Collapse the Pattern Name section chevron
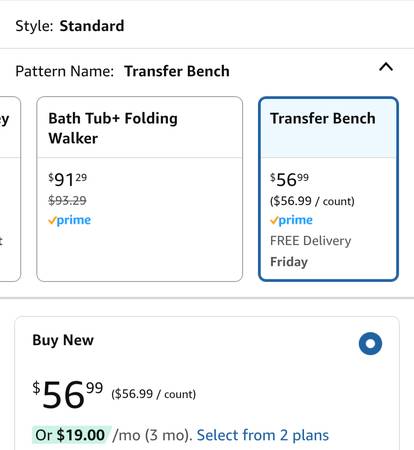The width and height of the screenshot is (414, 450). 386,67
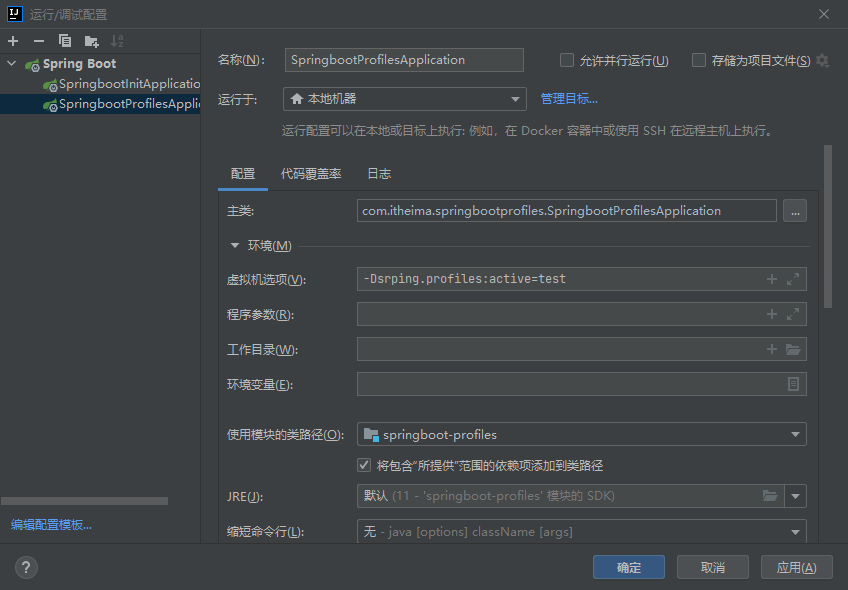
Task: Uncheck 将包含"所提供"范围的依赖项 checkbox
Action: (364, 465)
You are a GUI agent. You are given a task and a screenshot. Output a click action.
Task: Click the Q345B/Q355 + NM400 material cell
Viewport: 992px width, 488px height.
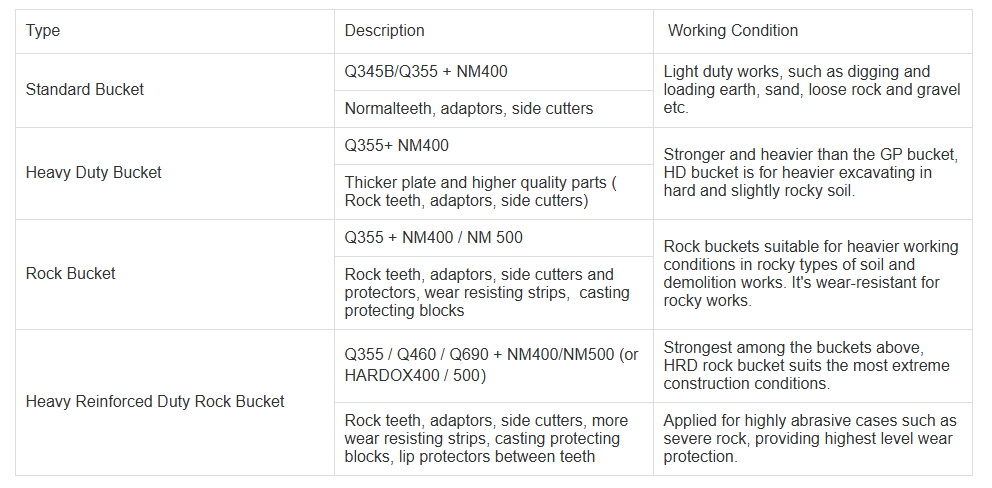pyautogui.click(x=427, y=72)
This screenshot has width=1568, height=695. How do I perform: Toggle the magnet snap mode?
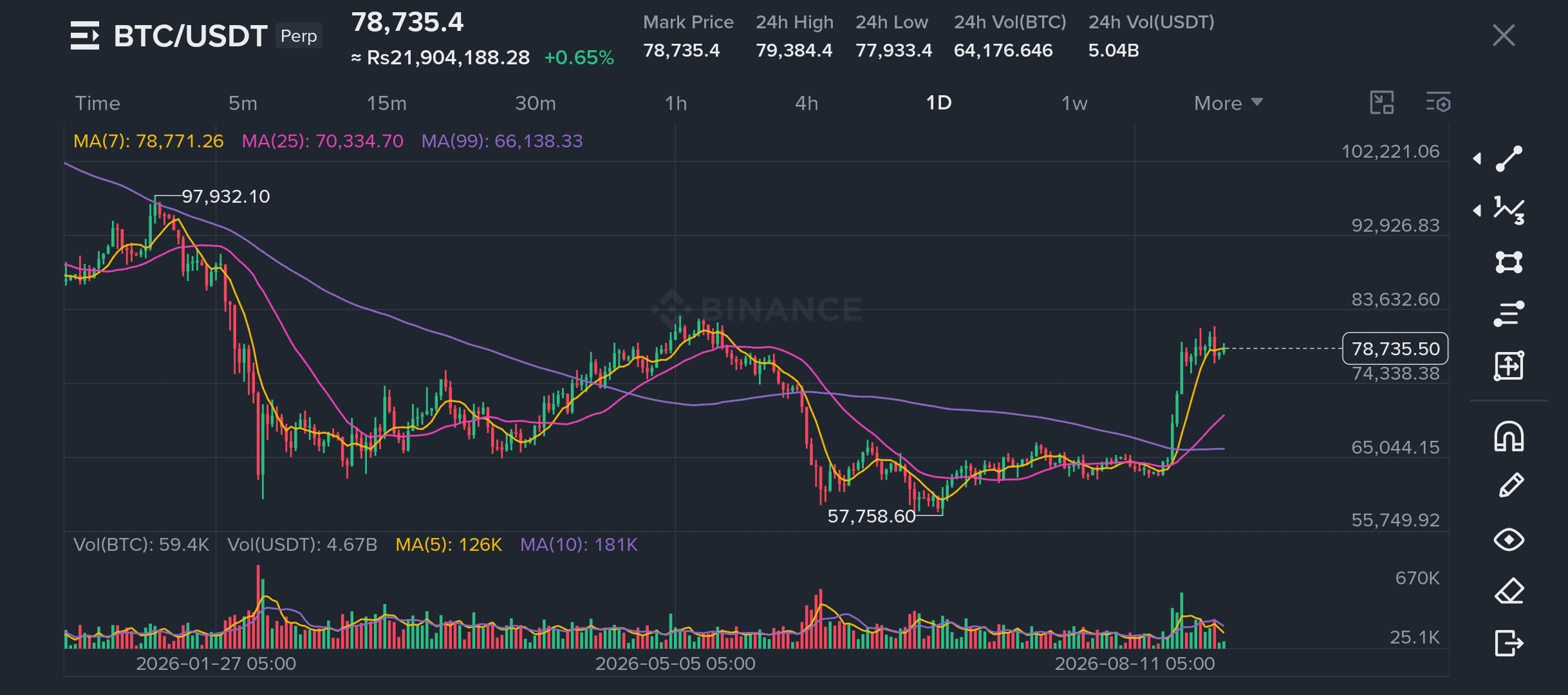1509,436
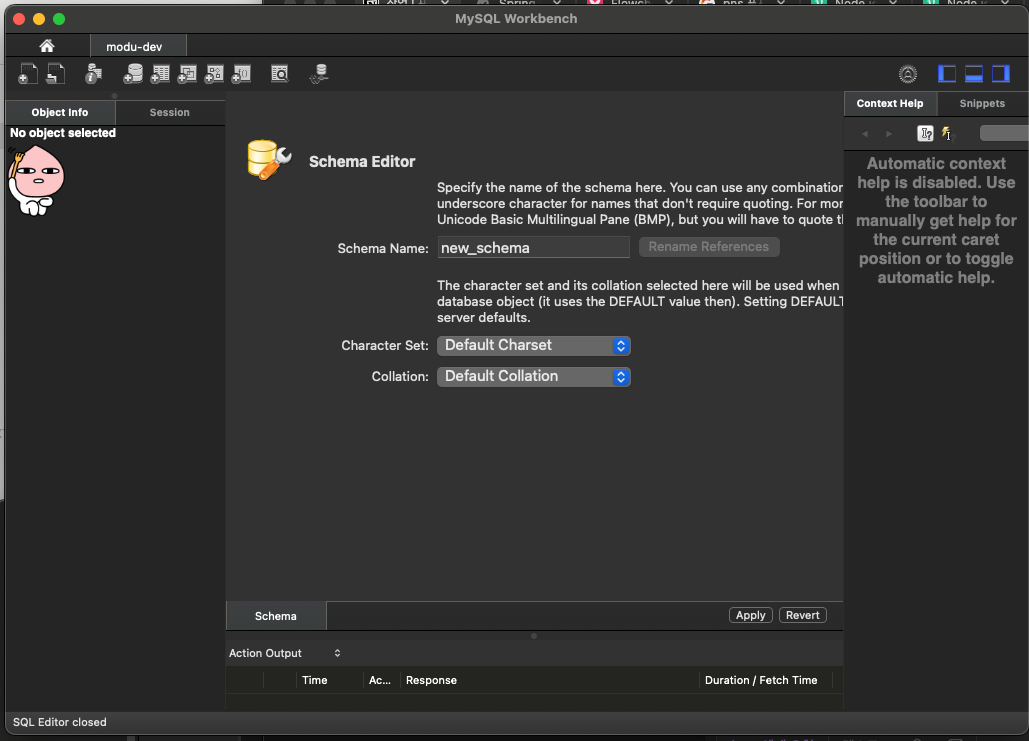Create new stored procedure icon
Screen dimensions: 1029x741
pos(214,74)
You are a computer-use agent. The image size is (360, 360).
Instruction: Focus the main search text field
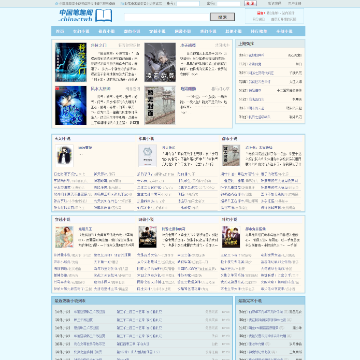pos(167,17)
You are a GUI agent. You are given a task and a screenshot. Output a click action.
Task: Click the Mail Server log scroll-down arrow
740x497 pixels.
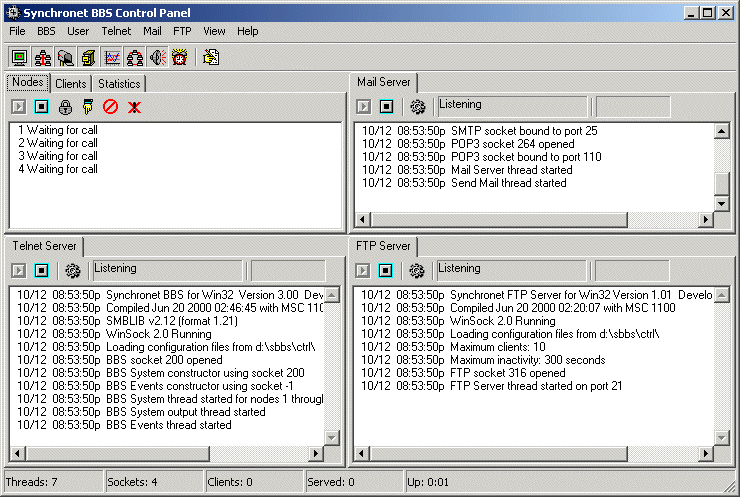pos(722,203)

────

→ **WHAT IS BEING ASKED**
No image belongs in the copy. Transcribe the full listing verbatim.

→ **RESPONSE TO THE EXERCISE**
Collapse the Pattern Name section chevron
The width and height of the screenshot is (414, 450). 386,67
Task: Uncheck 将包含"所提供"范围的依赖项 checkbox
Action: (364, 465)
You are a GUI agent. You are given a task and a screenshot. Output a click action.
Task: Click the Q345B/Q355 + NM400 material cell
Viewport: 992px width, 488px height.
pyautogui.click(x=427, y=72)
This screenshot has width=1568, height=695. How do I perform: Toggle the magnet snap mode?
1509,436
Create new stored procedure icon
Screen dimensions: 1029x741
pos(214,74)
You are a computer-use agent. The image size is (360, 360).
Instruction: Focus the main search text field
pos(167,17)
You are a GUI agent. You are given a task and a screenshot. Output a click action.
Task: Click the Mail Server log scroll-down arrow
740x497 pixels.
pos(722,203)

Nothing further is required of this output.